Situated on sixty-five acres in San Mateo County, the majestic grounds were adorned with statues, holly, pine and palm trees, a waterfall and a lake, massive stone arches and marble buildings. The well-maintained landscape made a picturesque final resting place. Other than police officers, the most famous gravesites at Woodlawn belonged to Etienne Guittard, founder of Guittard Chocolate, and “Emperor” Norton—Joshua Abraham Norton, the iconic figure from San Francisco history who believed he was the first emperor of America.

  Earlier that day, twenty-five hundred people, including law enforcement officials from all around the state, crowded into St. Mary’s Cathedral, while another fifteen hundred stood watching outside, to honor Miller. Tributes from the mayor, the chief of police, Lt. Roberts, and others celebrated the forty-year career of the first African American to rise through the ranks to become a homicide inspector. Kate struggled to keep her composure as she listened to these high-ranking officials talk about her partner as if they had known him personally.
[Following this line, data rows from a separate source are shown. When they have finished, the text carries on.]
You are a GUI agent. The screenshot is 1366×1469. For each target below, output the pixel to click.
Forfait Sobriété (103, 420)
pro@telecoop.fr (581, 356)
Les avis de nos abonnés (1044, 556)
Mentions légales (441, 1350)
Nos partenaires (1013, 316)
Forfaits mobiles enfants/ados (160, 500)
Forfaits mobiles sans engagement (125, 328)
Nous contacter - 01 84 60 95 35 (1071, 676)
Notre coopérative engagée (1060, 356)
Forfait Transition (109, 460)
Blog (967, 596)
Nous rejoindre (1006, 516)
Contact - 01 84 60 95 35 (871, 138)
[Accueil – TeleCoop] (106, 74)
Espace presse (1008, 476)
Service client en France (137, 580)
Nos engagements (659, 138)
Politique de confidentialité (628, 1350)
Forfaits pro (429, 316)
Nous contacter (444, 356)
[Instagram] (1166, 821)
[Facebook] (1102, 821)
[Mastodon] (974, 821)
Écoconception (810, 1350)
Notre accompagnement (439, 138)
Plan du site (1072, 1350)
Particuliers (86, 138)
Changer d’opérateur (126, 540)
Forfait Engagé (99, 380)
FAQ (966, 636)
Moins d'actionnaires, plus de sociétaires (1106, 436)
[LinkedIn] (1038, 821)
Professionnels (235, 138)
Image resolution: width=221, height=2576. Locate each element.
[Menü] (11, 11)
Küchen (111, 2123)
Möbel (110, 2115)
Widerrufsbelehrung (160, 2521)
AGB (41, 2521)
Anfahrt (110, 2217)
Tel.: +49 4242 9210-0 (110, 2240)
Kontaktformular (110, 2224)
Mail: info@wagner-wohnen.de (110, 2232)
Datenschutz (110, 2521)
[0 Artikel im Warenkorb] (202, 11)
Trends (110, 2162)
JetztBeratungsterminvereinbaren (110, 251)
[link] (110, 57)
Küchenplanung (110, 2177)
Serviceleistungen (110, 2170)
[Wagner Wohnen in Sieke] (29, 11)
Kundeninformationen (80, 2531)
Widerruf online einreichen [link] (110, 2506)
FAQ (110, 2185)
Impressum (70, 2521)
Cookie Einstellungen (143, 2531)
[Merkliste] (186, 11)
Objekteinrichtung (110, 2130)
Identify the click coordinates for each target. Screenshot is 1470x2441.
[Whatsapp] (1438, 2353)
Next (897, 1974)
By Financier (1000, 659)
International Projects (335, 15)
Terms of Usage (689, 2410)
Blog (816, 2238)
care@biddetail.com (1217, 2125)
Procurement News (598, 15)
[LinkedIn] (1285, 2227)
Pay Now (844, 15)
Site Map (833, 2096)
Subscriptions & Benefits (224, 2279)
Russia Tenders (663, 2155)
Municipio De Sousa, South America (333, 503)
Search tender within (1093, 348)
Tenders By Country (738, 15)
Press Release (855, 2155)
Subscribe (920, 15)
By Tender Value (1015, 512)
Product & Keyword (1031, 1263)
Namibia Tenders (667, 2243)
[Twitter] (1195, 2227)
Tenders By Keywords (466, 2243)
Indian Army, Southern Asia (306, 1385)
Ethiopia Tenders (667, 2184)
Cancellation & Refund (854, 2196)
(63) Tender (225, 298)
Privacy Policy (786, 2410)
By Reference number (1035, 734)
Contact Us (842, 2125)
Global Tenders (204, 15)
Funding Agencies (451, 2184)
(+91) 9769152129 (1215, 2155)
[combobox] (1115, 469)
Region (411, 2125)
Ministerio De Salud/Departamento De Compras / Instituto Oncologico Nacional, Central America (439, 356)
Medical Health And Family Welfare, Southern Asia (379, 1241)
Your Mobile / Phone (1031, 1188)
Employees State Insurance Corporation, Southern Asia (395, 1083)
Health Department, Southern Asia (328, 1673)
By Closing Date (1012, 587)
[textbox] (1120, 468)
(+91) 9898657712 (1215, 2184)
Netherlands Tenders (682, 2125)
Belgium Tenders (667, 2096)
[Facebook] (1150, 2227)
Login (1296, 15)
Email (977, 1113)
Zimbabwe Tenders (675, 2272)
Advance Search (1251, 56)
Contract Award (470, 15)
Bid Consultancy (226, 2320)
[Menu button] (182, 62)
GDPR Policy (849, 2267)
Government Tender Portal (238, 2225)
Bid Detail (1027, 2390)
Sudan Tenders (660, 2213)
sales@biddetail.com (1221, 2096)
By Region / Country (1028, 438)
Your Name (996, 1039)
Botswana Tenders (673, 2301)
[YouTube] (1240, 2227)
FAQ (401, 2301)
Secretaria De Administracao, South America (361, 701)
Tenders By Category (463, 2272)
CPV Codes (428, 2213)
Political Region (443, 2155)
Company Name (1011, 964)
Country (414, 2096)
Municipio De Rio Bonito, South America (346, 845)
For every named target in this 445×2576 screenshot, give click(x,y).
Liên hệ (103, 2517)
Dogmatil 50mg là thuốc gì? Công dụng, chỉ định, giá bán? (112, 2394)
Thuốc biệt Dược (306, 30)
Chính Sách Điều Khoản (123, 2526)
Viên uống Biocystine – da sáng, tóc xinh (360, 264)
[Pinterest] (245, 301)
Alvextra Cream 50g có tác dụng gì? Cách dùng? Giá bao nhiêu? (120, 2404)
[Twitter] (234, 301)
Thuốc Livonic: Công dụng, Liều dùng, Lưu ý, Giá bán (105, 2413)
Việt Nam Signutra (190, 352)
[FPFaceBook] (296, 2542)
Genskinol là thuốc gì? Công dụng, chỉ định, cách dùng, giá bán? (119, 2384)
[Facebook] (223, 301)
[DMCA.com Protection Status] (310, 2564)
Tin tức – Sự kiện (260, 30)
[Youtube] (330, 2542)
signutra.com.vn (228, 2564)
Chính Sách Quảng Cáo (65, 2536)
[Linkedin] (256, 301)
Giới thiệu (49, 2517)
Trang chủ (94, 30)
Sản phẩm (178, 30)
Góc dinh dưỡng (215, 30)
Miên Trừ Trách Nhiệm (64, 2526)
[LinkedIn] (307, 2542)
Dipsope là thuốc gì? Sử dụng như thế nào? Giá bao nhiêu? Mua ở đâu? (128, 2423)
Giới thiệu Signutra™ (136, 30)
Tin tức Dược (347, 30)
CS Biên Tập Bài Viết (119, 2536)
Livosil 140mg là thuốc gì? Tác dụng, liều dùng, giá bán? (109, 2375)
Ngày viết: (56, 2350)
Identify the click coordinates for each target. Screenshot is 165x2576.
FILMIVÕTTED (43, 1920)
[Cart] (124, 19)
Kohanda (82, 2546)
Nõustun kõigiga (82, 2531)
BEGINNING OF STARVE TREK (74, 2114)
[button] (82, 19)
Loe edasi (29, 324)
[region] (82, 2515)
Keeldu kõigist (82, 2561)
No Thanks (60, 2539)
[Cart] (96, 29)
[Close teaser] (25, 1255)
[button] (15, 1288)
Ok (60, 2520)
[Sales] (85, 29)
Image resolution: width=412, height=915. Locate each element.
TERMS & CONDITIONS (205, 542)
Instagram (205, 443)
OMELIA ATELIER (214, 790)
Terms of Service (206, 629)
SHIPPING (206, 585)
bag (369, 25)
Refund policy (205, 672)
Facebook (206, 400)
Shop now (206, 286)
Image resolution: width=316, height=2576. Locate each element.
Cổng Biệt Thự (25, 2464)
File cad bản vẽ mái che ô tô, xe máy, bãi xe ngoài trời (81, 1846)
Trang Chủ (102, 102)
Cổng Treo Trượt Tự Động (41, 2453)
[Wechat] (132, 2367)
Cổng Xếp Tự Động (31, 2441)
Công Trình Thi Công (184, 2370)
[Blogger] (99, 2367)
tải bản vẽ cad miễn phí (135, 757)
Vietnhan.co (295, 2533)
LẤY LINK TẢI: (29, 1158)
With the exception of the lieutenant, most had never heard his name, except perhaps in pejorative terms from Aguilar. She felt nauseated, and wanted to vomit it all out of her system.

  When San Francisco’s Roman Catholic Archbishop Phillip H. Townsend read the homily, he reminded mourners that faith in God was the only way to truly understand life and death. He also said police officers rarely receive the recognition they deserve for the job that they do each and every day. “It’s a shame that we have to wait for an occasion like this one to say thank you to the men and women in blue,” Townsend said. “This morning, we give thanks to Frank Miller. This morning, we give thanks to all police officers.”

  The unusually cold September day was illuminated by a pale winter sun, and as Kate came out of the cathedral, she marveled at how appropriate the weather conditions were to reflect both the grief and love that had been expressed by family and friends within the sanctuary of the church. She placed a pair of sunglasses over her moist eyes to keep anyone from seeing her cry, and shouldered part of the casket as one of the pallbearers. Behind her were Jawara, Ramirez, and a patrol cop she didn’t know. On the other side, Lt. Roberts was opposite her, followed by Clark, and two other pallbearers. As they carried Miller’s flag-draped coffin down the steps and placed it in the waiting hearse, the officers who were mustered in ranks outside saluted.